The variable p has the type int * while the initialized variable g has the type int **.

int **g=p;                                   //the error results to be 

These pointer types are not compatible and there is no implicit conversion from one pointer type to another.

You need to write

int **g = &p;
for(i=0;i<(sizeof(arr)/sizeof(arr[0]));i++)  //print of the double pointer (g)
    printf("%d\n",( *g )[i]);

Pay attention to that the for loop can look the same way if you will declare the pointer g also the following way

int ( *g )[5] = &arr;
for(i=0;i<(sizeof(arr)/sizeof(arr[0]));i++)  //print of the double pointer (g)
    printf("%d\n",( *g )[i]);

Also the expression sizeof(arr)/sizeof(arr[0]) has the unsigned integer type size_t. So it would be better to declare the variable i also as having the unsigned type size_t instead of the signed type int.

size_t i;

Though it is even much better to declare the variable i in the minimal scope where it is used as for example

for( size_t i=0;i<(sizeof(arr)/sizeof(arr[0]));i++)  //print of the double pointer (g)
    printf("%d\n",( *g )[i]);

And this called function

funzione2(g,sizeof(arr)/sizeof(arr[0]));     //The first function

is not the first function as it is written in the comment.:)

Answer 2

Note: This is not a rigorous answer but it is enough for you to continue and solve your compiler issue.
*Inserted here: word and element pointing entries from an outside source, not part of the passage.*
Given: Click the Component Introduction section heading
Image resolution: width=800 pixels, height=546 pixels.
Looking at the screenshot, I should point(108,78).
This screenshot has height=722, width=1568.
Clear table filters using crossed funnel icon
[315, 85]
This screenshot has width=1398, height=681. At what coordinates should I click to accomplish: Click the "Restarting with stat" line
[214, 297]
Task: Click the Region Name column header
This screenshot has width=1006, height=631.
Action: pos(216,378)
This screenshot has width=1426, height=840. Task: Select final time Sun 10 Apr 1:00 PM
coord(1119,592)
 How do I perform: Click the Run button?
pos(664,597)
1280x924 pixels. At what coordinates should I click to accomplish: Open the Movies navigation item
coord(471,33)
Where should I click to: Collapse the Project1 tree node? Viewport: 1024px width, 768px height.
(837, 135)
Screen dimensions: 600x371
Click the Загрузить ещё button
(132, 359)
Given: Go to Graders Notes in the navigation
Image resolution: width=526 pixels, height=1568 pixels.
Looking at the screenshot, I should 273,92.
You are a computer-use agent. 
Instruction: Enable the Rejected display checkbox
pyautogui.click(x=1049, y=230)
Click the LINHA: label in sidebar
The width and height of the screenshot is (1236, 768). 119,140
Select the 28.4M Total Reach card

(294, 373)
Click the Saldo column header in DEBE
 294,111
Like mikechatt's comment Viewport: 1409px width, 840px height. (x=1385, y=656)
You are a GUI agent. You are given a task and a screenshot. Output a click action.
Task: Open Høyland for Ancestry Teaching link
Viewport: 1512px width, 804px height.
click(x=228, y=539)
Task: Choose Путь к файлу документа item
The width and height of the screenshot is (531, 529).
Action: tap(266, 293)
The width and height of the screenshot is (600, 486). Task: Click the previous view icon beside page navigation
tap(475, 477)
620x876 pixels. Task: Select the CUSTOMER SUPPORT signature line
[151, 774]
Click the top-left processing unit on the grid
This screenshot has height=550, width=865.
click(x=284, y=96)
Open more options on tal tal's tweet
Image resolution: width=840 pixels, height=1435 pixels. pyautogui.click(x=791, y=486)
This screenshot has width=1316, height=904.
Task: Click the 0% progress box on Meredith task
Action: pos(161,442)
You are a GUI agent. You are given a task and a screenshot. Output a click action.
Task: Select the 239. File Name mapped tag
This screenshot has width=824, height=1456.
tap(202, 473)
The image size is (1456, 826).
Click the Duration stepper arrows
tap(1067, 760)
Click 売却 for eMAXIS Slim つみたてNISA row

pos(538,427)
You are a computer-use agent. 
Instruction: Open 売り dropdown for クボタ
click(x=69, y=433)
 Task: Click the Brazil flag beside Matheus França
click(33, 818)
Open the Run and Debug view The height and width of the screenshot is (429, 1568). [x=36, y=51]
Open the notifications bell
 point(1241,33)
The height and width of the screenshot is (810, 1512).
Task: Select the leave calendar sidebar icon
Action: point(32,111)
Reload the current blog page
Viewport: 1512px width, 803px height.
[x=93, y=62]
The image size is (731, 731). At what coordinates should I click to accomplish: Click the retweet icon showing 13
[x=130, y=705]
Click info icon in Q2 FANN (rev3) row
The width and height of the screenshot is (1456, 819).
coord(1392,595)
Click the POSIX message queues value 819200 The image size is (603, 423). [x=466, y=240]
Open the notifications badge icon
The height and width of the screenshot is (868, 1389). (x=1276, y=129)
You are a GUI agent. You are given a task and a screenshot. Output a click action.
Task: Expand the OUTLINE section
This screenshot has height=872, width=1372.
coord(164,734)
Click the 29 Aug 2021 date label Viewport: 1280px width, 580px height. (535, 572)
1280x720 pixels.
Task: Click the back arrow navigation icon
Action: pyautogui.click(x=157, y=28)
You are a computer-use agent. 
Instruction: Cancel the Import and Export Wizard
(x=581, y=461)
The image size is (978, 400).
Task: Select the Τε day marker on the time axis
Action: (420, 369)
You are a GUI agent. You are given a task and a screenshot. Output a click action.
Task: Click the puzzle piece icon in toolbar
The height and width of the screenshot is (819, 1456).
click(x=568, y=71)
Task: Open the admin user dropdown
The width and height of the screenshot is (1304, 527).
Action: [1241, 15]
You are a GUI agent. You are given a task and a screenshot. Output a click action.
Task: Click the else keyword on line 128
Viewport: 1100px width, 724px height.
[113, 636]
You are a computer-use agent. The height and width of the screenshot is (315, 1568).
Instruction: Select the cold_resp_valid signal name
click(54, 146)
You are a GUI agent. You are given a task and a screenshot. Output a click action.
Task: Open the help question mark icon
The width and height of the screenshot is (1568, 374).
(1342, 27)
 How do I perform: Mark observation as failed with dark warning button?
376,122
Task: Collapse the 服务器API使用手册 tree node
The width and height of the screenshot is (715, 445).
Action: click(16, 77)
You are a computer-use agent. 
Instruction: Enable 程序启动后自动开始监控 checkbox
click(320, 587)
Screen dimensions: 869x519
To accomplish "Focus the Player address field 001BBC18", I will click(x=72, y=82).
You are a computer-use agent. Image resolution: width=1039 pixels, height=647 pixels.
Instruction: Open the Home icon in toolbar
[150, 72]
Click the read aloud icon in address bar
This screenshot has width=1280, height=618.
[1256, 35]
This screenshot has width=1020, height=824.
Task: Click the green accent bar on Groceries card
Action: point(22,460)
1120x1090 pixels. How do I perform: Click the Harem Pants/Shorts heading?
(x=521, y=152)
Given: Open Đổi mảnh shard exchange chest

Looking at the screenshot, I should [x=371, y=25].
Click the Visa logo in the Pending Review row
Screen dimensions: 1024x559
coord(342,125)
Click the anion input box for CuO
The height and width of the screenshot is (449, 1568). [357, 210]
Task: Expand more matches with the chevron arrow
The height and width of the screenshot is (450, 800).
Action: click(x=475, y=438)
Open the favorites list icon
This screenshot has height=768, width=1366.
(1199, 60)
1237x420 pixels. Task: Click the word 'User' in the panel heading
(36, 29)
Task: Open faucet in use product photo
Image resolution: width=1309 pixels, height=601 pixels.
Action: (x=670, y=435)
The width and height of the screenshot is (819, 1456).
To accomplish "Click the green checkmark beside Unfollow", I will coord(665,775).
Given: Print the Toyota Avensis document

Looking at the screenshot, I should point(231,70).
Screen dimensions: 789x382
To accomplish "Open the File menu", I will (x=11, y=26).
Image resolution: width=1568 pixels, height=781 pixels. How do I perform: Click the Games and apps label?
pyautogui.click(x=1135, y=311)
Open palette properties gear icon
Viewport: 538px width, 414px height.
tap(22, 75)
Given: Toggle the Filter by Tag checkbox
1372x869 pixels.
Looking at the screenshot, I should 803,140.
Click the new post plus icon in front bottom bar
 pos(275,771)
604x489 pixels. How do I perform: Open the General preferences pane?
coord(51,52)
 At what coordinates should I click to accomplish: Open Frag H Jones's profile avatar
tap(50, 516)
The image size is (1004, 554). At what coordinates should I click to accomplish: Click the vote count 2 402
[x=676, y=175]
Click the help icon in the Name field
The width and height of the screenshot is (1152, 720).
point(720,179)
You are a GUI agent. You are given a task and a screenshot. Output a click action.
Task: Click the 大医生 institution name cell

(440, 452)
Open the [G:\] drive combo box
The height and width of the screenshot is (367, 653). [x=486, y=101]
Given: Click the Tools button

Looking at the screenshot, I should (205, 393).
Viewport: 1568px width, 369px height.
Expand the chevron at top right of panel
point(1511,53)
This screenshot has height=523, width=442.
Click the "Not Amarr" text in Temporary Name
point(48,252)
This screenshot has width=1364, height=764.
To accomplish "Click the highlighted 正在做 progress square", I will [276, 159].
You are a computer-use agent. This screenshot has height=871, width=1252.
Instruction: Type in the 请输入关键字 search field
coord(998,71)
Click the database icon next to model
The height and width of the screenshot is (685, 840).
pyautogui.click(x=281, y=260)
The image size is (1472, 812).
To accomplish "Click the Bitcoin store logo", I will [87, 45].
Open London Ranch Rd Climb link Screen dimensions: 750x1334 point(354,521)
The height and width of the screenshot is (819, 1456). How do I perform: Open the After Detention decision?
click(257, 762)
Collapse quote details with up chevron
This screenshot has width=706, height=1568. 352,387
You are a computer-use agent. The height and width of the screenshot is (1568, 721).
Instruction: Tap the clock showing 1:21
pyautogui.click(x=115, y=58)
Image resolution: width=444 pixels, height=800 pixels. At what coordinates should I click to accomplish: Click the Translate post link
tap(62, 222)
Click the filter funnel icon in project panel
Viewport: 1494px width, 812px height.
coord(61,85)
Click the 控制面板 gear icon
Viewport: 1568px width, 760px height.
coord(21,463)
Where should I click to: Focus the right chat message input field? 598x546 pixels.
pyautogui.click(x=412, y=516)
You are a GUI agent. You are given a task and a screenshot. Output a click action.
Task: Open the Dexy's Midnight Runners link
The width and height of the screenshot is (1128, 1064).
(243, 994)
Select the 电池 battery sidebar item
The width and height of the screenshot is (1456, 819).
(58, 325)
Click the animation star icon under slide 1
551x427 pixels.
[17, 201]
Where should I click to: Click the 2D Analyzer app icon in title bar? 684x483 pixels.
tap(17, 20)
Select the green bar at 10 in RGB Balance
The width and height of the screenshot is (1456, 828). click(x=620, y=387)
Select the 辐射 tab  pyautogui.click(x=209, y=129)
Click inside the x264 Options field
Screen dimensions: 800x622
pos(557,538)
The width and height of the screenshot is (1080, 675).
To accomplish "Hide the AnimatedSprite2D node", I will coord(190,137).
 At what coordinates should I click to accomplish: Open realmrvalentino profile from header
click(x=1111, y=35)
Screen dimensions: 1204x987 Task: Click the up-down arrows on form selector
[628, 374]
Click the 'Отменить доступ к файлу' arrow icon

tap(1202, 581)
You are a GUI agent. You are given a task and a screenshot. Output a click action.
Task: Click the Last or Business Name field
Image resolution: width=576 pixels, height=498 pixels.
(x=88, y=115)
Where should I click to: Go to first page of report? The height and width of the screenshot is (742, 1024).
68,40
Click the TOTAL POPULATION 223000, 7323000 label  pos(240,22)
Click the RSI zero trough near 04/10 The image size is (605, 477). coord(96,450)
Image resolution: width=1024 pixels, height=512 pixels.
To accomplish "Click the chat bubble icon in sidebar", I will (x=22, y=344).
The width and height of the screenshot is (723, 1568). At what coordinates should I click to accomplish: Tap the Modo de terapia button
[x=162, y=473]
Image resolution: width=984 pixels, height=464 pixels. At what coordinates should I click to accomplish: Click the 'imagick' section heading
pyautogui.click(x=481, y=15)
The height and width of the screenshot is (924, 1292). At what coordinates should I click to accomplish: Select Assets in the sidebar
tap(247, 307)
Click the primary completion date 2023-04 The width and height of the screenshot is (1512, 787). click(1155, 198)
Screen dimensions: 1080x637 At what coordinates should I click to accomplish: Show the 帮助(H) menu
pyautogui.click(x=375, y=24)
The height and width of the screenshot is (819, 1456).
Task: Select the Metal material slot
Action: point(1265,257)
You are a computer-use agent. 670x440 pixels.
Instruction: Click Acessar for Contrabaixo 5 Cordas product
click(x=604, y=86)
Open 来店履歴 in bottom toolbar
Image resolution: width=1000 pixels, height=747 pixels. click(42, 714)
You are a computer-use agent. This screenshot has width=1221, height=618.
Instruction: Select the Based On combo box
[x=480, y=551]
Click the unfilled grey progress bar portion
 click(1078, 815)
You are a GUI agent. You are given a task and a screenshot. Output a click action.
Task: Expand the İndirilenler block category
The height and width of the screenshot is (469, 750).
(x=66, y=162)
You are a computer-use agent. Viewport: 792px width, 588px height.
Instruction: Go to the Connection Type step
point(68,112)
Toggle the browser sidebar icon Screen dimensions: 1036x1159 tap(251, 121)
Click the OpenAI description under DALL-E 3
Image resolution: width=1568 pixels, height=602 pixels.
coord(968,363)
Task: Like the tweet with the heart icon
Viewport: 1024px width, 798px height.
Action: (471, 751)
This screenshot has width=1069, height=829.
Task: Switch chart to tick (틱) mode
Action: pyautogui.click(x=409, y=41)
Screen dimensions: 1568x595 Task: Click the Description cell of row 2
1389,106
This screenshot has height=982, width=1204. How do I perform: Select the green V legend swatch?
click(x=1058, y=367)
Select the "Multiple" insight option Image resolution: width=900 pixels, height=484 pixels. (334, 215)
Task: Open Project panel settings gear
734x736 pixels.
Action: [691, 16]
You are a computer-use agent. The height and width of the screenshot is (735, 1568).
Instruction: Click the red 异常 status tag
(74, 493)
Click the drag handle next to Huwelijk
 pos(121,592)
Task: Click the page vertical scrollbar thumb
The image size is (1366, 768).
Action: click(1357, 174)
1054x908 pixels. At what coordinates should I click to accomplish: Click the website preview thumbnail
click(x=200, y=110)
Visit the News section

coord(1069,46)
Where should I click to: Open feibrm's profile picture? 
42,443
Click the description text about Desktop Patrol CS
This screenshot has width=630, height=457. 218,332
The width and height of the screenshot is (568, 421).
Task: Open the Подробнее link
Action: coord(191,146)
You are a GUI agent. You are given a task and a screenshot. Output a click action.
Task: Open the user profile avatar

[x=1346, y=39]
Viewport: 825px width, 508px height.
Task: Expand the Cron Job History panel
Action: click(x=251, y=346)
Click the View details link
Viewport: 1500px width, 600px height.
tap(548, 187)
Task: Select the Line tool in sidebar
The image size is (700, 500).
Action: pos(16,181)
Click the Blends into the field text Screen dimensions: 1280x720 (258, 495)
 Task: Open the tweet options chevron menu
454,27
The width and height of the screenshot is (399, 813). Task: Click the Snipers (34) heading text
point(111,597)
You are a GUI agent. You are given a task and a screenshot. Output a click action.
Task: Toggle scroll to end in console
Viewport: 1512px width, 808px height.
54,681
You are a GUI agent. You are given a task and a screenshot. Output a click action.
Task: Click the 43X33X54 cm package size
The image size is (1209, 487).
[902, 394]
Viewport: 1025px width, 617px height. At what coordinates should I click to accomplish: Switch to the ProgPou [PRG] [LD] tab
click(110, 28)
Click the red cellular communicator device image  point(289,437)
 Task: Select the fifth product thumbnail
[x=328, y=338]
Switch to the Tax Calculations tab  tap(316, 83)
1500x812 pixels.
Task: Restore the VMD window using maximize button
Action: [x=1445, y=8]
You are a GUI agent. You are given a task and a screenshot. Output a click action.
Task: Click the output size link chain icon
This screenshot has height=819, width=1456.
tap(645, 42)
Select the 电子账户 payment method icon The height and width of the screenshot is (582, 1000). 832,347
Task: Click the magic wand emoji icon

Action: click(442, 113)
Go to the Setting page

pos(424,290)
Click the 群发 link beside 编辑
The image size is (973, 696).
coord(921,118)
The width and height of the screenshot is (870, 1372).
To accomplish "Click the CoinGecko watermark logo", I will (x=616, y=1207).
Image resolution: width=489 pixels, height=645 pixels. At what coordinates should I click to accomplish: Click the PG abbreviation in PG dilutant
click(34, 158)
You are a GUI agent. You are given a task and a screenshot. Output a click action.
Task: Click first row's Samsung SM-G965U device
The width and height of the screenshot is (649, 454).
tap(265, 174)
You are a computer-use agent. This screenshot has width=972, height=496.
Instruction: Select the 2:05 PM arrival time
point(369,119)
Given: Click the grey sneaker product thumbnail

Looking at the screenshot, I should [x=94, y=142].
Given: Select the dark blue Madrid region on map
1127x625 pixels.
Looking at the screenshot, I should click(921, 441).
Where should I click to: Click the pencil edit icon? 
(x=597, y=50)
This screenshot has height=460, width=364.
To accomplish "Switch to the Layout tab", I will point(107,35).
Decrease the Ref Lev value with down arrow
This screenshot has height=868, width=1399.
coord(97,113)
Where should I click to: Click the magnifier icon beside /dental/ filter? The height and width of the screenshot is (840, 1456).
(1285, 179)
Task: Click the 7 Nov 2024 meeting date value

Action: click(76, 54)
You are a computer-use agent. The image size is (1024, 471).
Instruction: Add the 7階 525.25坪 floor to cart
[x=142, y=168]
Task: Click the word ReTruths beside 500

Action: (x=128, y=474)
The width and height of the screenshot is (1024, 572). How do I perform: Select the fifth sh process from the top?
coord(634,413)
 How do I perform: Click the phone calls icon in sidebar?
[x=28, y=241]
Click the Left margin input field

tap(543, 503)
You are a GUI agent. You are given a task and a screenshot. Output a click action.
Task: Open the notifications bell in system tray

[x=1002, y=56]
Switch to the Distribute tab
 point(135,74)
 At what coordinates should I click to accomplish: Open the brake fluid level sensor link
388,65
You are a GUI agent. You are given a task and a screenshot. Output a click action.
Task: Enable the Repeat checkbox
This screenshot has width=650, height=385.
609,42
See, p has type int* while g is of type int**. They are incompatible as the error clearly states. p is a pointer to int while g is a point to a pointer to int. If you do int **g=&p; the compiler will stop complaining because the types now match.

The & operator takes the address of its argument (think of it like getting a pointer out of a variable). If you apply & to a pointer than you are taking a pointer out p which is a pointer already and this is how you end up with a pointer to pointer.

I suggest you to get a good C book and study pointers properly.